**AIM A**
Swap "sidebar" for "side panel" in the records, starting at the first record and ending at the line containing "Action: click(29, 126)". Return those lines with nothing else changed.

Cleanup Pixal3DConditioning

2026-07-03 21:20:49 +08:00 · 2026-06-30 20:29:13 +03:00 · 2026-06-30 20:29:13 +03:00 · 2333d6bc40
commit 2333d6bc40
parent f4b2173cf2
2 changed files with 59 additions and 26 deletions
--- a/comfy_extras/nodes_moge.py
+++ b/comfy_extras/nodes_moge.py
@ -2,6 +2,7 @@


 import torch
+import math

 import comfy.utils
 import folder_paths
@ -391,6 +392,53 @@ class MoGePointMapToMesh(io.ComfyNode):
        return io.NodeOutput(mesh)


+class MoGeGeometryToFOV(io.ComfyNode):
+    """Extract horizontal/vertical FOV from MoGe intrinsics, e.g. fov_y to feed SAM3DBody_Predict."""
+
+    @classmethod
+    def define_schema(cls):
+        return io.Schema(
+            node_id="MoGeGeometryToFOV",
+            search_aliases=["moge", "fov", "geometry", "intrinsics", "field of view"],
+            display_name="Get FoV from MoGe Geometry",
+            description="Derive the field of view and focal length from MoGe intrinsics.",
+            category="image/geometry estimation",
+            inputs=[
+                MoGeGeometry.Input("moge_geometry"),
+                io.Combo.Input("axis", options=["vertical", "horizontal", "diagonal"], default="vertical",
+                               tooltip="'vertical' (fov_y), 'horizontal' (fov_x), or 'diagonal'."),
+                io.Combo.Input("unit", options=["degrees", "radians"], default="degrees",
+                               tooltip="Output unit for the FOV."),
+            ],
+            outputs=[
+                io.Float.Output(display_name="fov"),
+                io.Float.Output(display_name="focal_pixels"),
+            ],
+        )
+
+    @classmethod
+    def execute(cls, moge_geometry, axis, unit) -> io.NodeOutput:
+        K = moge_geometry.get("intrinsics") if isinstance(moge_geometry, dict) else None
+        if K is None:
+            raise ValueError("moge_geometry has no intrinsics (panorama geometry has none).")
+        if K.ndim == 3:
+            K = K[0]
+        # MoGe normalizes fx by width and fy by height; with cx=cy=0.5 the half-extent
+        # in normalized units is 0.5, so fov = 2*atan(0.5 / f) per axis (hypot for diagonal).
+        hx = 0.5 / float(K[0, 0].item())
+        hy = 0.5 / float(K[1, 1].item())
+        half_tan = {"horizontal": hx, "vertical": hy, "diagonal": math.hypot(hx, hy)}[axis]
+        fov_radians = 2.0 * math.atan(half_tan)
+        fov = fov_radians if unit == "radians" else math.degrees(fov_radians)
+        # Pixels are square here, so fy*H == fx*W is the single lens focal in pixels.
+        src = next((moge_geometry[k] for k in ("image", "points", "depth") if k in moge_geometry), None)
+        if src is None:
+            raise ValueError("moge_geometry has no image/points/depth to read the pixel height from.")

**EXERCISE INPUTS**
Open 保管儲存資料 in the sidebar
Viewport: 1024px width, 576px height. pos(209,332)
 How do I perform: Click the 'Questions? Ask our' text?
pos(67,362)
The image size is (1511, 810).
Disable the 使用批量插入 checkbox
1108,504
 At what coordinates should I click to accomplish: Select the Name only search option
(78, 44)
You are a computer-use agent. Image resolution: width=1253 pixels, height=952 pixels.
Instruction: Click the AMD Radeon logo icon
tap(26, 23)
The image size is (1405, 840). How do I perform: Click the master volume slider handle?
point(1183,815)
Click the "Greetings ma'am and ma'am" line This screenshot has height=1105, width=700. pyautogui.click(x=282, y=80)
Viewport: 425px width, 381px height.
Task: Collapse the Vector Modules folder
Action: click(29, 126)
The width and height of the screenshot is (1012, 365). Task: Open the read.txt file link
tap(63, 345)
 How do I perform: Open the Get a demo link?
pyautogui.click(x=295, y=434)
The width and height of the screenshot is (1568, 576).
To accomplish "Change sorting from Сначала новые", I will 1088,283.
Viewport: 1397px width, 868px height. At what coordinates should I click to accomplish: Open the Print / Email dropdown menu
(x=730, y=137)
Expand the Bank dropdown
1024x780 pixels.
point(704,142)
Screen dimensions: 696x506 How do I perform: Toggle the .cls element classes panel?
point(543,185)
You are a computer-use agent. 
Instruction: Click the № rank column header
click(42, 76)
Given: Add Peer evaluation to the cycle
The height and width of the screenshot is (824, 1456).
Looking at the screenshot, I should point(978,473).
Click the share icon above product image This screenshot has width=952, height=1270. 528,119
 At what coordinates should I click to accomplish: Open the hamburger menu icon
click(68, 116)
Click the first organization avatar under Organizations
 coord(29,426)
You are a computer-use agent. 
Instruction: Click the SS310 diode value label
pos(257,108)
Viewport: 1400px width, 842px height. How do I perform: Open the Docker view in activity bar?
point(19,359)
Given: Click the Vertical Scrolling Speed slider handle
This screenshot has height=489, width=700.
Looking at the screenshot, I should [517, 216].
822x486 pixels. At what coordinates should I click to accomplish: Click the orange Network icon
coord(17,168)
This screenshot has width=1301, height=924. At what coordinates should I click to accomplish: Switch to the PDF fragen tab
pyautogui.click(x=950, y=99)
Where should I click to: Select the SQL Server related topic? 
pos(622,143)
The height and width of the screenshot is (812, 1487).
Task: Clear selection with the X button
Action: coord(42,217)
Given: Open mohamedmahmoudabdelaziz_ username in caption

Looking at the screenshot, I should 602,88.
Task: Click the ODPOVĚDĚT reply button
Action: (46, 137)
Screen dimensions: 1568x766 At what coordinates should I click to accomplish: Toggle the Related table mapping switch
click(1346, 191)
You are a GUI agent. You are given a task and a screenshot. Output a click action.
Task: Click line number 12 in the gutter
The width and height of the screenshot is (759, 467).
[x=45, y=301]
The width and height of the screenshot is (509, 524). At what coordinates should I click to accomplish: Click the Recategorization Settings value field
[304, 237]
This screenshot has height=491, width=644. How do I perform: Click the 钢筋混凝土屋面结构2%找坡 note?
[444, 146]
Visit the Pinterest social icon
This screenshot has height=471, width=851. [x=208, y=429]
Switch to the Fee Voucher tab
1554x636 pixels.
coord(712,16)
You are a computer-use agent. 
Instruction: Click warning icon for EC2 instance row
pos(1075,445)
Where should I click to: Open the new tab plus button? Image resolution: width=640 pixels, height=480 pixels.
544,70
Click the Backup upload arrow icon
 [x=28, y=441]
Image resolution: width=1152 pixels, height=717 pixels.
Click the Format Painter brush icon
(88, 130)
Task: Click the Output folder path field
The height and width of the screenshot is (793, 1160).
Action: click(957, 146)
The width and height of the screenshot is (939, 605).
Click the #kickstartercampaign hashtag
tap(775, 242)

**AIM B**
In the commit, which two options does the "unit" input of MoGeGeometryToFOV offer?

**FULL OUTPUT A**
Open 保管儲存資料 in the side panel
Viewport: 1024px width, 576px height. pos(209,332)
 How do I perform: Click the 'Questions? Ask our' text?
pos(67,362)
The image size is (1511, 810).
Disable the 使用批量插入 checkbox
1108,504
 At what coordinates should I click to accomplish: Select the Name only search option
(78, 44)
You are a computer-use agent. Image resolution: width=1253 pixels, height=952 pixels.
Instruction: Click the AMD Radeon logo icon
tap(26, 23)
The image size is (1405, 840). How do I perform: Click the master volume slider handle?
point(1183,815)
Click the "Greetings ma'am and ma'am" line This screenshot has height=1105, width=700. pyautogui.click(x=282, y=80)
Viewport: 425px width, 381px height.
Task: Collapse the Vector Modules folder
Action: click(29, 126)

**FULL OUTPUT B**
Degrees and radians, with degrees as the default.